Agama rendah lemak berbondong-bondong ke makanan olahan, produk dengan peningkatan kandungan gula dan juga pengganti gula yang dipertanyakan untuk mengkompensasi hilangnya rasa yang tak terhindarkan karena hilangnya lemak. Slogan menentang lemak jenuh telah memberikan produsen alasan yang tepat untuk menghentikan konsumsi makanan asli yang telah menopang kita selama beberapa dekade. Mereka sekarang dipertimbangkan dalam Pembunuh alami ditawarkan dan digantikan oleh produk olahan yang lebih menguntungkan dan miskin nutrisi, penuh dengan bahan tambahan dan bahan pengisi yang murah.
Anda juga perlu membedakannya dalam hal daging
Seiring dengan klaim bahwa makanan yang mengandung lemak hewani berbahaya, kita juga diminta untuk mengurangi makan daging merah. Namun fakta-fakta penting telah hilang dalam perdebatan sederhana yang berkabut ini. Bukti epidemiologi yang lemah yang menimbulkan kecurigaan terhadap daging merah tidak memisahkan daging yang dibuat dengan baik dan tidak diolah dengan daging yang dibudidayakan secara massal dan diproses secara intensif, yang mengandung campuran bahan kimia tambahan, pengawet, dan sebagainya.
Sementara itu, belum ada lembaga pemerintah yang berhasil menjelaskan kepada kita bahwa daging domba, daging sapi, dan daging rusa yang dipelihara di peternakan bebas merupakan sumber asam linoleat terkonjugasi dan zat gizi mikro yang dapat mengurangi risiko kanker, obesitas, dan diabetes.
Para pakar gizi dan institusi kesehatan dari pemerintah telah lama melakukan upaya pengurangan garam, namun yang hilang dari upaya mulia ini adalah kesadaran bahwa kelebihan garam merupakan masalah dalam makanan olahan. Kandungan garam yang tinggi menjadi kunci cita rasa makanan olahan yang legendaris itu.

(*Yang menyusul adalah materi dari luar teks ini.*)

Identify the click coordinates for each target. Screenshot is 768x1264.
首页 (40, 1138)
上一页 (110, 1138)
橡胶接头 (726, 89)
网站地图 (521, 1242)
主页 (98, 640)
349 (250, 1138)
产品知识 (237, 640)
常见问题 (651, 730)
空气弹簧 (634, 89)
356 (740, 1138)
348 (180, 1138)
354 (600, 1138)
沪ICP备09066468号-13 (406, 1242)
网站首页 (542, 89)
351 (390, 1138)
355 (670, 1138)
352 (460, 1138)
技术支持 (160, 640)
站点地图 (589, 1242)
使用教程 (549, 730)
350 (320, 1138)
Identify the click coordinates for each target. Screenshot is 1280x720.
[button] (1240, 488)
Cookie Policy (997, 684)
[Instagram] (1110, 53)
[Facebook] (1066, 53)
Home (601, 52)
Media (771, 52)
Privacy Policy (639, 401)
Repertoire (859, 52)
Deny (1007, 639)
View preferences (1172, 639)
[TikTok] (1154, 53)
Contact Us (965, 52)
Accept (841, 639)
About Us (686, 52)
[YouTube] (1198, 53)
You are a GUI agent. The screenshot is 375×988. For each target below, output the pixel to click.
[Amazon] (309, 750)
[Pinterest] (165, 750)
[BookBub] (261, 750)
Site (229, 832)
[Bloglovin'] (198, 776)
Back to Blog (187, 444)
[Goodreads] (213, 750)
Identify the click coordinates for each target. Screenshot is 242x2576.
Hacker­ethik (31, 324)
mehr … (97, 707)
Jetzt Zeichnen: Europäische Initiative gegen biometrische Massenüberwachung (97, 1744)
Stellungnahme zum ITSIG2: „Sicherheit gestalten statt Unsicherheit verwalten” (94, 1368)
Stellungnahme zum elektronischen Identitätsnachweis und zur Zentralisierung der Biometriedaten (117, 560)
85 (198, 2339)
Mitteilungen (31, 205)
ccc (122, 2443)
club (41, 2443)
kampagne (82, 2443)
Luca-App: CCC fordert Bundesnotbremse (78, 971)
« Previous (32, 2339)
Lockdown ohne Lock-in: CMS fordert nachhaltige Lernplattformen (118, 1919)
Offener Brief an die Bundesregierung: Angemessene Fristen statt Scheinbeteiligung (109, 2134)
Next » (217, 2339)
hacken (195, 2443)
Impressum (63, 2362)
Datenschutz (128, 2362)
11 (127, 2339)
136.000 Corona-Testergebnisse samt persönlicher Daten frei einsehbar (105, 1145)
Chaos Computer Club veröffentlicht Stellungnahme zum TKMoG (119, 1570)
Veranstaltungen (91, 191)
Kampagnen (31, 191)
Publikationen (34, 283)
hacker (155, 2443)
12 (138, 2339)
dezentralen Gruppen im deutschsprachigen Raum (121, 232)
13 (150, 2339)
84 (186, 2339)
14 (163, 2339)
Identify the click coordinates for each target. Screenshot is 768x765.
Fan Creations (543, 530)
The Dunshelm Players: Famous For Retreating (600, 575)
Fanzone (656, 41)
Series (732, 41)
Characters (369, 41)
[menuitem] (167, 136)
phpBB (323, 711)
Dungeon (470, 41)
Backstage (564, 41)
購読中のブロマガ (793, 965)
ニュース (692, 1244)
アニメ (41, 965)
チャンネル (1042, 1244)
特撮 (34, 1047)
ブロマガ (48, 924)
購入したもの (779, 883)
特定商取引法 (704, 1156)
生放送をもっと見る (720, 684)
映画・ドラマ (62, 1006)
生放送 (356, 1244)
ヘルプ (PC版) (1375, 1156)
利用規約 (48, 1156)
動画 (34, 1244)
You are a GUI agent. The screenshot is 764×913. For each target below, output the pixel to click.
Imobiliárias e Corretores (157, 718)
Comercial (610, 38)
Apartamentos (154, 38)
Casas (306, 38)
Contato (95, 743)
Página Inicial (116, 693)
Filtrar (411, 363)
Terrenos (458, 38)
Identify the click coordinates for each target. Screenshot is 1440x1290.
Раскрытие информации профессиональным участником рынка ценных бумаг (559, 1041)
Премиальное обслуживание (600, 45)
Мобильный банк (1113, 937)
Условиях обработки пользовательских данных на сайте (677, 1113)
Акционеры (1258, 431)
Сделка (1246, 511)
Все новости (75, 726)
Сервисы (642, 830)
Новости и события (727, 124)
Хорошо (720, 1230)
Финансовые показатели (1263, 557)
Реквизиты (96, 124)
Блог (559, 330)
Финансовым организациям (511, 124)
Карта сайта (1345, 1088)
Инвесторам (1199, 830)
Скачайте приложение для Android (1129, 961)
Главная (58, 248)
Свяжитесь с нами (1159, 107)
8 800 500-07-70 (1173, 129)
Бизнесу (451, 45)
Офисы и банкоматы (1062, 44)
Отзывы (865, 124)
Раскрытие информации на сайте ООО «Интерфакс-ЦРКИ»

Tanpa garam dan berbagai bahan kimia penambah rasa, seseorang akan terpapar pada apa yang sebenarnya: produk yang telah kehilangan rasa alami dan integritas nutrisinya. Cornflake bebas garam, misalnya, hampir tidak bisa dimakan. Tidak seorang pun akan mau membelinya karena semua orang akan menyadari betapa sia-sianya nutrisi mereka. Tapi di manakah bukti bahwa menambahkan garam sebagai bumbu masakan rumahan dapat menimbulkan risiko kesehatan?
LIHAT JUGA: 10 grafik menunjukkan semua yang salah dengan pola makan modern kita
Terkait garam, seperti halnya gula, institusi layanan kesehatan terlalu pengecut untuk melawan produsen makanan olahan yang berkuasa dan para pelobi mereka dengan membedakan antara makanan buatan sendiri dan makanan olahan industri.
Ungkapan penting, “hindari makanan olahan,” tidak muncul di mana pun dalam Pedoman Diet federal, namun ini adalah cara paling ringkas untuk merangkum apa yang dimaksud dengan makanan bergizi dan sehat. Sampai kesadaran ini membentuk nasihat diet, semua pedoman diet pemerintah harus disertai dengan peringatan seperti rokok: Nasihat berikut dapat menyebabkan bahaya yang signifikan bagi kesehatan Anda.
Joanna Blythman adalah penulisnya “Makanan Buruk Inggris” dan “Makanan Apa”.